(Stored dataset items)

+ + + + + + +

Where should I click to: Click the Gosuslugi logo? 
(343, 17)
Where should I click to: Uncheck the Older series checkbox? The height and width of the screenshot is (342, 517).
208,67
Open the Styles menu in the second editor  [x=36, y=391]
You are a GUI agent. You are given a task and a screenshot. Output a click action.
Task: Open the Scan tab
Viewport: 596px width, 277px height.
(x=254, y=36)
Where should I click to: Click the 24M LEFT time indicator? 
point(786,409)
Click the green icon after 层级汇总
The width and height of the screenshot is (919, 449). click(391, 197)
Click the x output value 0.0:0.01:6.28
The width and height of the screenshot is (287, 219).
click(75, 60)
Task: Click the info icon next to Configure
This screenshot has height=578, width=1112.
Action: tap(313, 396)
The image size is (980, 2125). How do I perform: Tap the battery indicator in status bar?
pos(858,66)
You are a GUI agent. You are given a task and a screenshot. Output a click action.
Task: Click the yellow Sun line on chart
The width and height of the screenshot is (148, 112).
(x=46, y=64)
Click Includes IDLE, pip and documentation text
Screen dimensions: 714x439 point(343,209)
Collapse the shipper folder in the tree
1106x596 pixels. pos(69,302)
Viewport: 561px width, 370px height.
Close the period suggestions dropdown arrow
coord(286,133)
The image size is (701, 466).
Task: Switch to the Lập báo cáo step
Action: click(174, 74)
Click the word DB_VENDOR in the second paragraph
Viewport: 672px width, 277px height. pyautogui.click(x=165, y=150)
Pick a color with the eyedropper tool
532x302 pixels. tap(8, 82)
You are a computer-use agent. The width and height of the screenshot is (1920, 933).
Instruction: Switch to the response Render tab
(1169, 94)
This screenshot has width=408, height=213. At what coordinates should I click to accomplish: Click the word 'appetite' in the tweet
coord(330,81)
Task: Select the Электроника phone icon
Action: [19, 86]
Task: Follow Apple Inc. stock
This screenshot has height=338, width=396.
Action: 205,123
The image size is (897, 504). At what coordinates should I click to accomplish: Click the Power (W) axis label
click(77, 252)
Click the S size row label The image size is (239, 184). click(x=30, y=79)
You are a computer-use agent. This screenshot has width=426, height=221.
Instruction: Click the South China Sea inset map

+ + + + + + +

__Exercise requirements__.
Your answer should be the lines from the one containing "You are a computer-use agent. This" through the end of the records, both included, output exactly and with nothing added.

__Result of this task__.
You are a computer-use agent. This screenshot has width=426, height=221.
Instruction: Click the South China Sea inset map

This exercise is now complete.